METHODS A prospective series of patients with severe Parkinson's disease refractory to medical treatment, and severe drug induced dyskinesias, were randomised either to simultaneous bilateral PVP or simultaneous PVP+PVS. All patients were assessed with the core assessment programme for intracerebral transplantation (CAPIT), and a comprehensive neuropsychological and neuropsychiatric battery both before surgery and 3 months later.
RESULTS The severe adverse effects found in the first three patients subjected to bilateral PVP led to discontinuation of the protocol. All three patients developed depression and apathy.

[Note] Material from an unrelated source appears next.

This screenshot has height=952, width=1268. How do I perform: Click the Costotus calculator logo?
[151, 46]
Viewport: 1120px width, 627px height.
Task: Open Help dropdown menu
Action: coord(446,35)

Speech, salivation, and swallowing, as well as freezing, walking, and falling, dramatically worsened. By contrast, all three patients undergoing PVP+PVS had a significant motor improvement.
CONCLUSION Bilateral simultaneous lesions within the GPi may produce severe motor and psychiatric complications. On the other hand, a combination of PVP+ PVS significantly improves parkinsonian symptoms not associated with the side effects elicited by bilateral lesions.